The rate of change is constant which means that the graph increases at a constant rate and therefore it’s easy to calculate the change in the graph over a certain time period. | In an exponential function, the rate of change is proportional to itself, and the graph increases at an increasing rate. |

The quadratic graph will form a parabola when it reaches the vertex in an upward or downward direction. | An exponential graph will continue to fall in one direction either up or down. |

A quadratic graph curves when it reaches its maximum or minimum point. | An exponential graph continues to curve from the very beginning. |

## Conclusion

To sum up, Quadratic functions and Exponential functions differ from each other in their application and their concept. An exponential function indicates continuous increase whereas a quadratic function indicates both an increase and a decrease in which the quantity ends up at the level of its origin or the start of the graph.

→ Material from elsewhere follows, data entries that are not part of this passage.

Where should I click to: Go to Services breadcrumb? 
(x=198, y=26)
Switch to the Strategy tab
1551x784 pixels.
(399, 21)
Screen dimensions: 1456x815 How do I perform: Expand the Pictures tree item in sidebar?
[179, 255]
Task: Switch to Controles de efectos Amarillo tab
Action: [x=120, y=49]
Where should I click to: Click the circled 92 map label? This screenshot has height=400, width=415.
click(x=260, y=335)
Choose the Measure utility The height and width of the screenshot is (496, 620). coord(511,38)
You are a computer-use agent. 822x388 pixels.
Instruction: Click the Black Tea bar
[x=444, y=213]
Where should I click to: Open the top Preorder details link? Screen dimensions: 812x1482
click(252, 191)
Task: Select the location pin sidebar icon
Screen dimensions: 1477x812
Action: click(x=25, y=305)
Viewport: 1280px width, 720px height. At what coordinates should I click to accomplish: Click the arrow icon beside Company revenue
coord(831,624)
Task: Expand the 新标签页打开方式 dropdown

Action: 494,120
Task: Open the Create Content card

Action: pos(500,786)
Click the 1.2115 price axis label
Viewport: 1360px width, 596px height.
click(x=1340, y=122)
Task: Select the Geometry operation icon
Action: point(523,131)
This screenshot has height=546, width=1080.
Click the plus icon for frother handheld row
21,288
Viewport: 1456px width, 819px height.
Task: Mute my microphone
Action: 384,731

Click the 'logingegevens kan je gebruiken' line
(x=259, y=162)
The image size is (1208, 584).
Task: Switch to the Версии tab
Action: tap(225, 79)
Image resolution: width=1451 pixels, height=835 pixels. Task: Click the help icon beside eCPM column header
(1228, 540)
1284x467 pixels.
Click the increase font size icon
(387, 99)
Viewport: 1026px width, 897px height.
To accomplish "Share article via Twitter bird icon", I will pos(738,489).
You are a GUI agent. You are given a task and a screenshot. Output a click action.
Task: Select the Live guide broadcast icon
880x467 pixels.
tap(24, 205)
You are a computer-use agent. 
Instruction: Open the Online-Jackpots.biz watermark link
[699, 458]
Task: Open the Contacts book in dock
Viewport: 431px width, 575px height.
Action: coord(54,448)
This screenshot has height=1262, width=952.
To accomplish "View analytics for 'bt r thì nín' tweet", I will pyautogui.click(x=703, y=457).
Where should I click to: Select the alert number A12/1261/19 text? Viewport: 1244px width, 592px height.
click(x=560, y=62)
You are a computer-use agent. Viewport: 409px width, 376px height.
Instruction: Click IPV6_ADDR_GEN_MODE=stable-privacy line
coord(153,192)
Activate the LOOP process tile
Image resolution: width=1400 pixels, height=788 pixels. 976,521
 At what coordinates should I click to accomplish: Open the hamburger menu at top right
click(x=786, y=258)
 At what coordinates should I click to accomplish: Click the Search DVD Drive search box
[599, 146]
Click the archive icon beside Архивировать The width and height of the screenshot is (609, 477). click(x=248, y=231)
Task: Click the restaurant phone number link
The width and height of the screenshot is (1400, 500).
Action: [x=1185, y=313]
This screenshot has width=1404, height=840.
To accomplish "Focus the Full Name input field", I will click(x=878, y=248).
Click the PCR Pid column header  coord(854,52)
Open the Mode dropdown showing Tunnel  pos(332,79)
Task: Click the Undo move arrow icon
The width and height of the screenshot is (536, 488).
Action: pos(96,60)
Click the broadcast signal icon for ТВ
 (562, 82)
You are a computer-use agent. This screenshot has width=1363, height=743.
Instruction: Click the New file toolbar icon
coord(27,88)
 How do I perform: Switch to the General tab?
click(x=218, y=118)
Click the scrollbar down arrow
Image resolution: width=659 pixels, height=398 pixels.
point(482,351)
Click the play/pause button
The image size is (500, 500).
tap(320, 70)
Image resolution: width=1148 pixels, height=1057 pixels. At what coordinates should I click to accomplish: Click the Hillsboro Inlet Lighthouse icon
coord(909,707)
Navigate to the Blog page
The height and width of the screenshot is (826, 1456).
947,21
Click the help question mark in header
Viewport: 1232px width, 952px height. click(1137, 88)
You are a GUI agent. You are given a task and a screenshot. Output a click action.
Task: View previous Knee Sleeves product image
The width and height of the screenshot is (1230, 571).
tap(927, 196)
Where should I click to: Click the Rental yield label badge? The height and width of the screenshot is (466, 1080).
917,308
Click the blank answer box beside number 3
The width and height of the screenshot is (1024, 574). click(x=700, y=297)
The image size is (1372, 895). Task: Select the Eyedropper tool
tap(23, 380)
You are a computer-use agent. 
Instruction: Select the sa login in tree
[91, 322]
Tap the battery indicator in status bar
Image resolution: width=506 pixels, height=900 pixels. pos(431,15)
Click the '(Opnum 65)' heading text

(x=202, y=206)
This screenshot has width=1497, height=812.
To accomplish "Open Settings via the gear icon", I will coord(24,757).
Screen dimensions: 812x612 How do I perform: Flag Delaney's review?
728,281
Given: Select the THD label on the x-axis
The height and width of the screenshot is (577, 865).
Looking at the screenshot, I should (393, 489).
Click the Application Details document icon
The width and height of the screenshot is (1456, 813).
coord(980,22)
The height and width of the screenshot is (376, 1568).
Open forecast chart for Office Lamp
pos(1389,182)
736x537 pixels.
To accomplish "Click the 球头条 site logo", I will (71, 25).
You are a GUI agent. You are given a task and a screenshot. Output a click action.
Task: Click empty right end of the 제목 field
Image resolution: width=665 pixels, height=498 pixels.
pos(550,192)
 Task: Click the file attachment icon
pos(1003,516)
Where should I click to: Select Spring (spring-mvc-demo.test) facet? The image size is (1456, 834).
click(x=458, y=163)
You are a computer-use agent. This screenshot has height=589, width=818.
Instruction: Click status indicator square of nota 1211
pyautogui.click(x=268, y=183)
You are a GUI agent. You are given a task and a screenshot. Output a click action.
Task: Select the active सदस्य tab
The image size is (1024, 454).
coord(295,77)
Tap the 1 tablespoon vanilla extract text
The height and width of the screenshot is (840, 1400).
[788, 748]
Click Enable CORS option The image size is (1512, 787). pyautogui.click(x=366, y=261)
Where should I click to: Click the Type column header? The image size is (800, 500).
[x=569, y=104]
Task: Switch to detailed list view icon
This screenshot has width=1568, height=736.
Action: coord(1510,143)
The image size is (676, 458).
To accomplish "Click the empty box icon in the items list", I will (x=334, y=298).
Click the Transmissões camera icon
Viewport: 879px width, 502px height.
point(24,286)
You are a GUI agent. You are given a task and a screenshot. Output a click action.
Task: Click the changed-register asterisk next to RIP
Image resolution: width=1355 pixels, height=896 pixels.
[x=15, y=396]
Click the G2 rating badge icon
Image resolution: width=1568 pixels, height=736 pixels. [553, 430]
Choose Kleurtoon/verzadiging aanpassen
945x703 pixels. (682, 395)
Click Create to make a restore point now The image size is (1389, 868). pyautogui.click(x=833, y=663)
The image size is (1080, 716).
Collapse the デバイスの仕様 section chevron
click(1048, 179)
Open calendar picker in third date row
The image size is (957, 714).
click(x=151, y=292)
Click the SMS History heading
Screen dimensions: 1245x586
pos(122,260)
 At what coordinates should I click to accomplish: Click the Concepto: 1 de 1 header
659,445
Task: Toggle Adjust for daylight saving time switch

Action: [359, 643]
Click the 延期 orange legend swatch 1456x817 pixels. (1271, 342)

This article concludes with the main features of both the functions as well as their differences. Both of these functions are of immense importance in the field of math and are applied in various areas such as science, commerce, and our daily lives as well. Therefore, I’d encourage you to develop a deep understanding and a mastery of these two functions.

Hopefully, after reading this article, you may have a clear understanding of how these two are solved, their differences, graphs, and a lot more. An article related to math might seem boring but after reading this one you would have realized that even math can be interesting if delivered in the right way.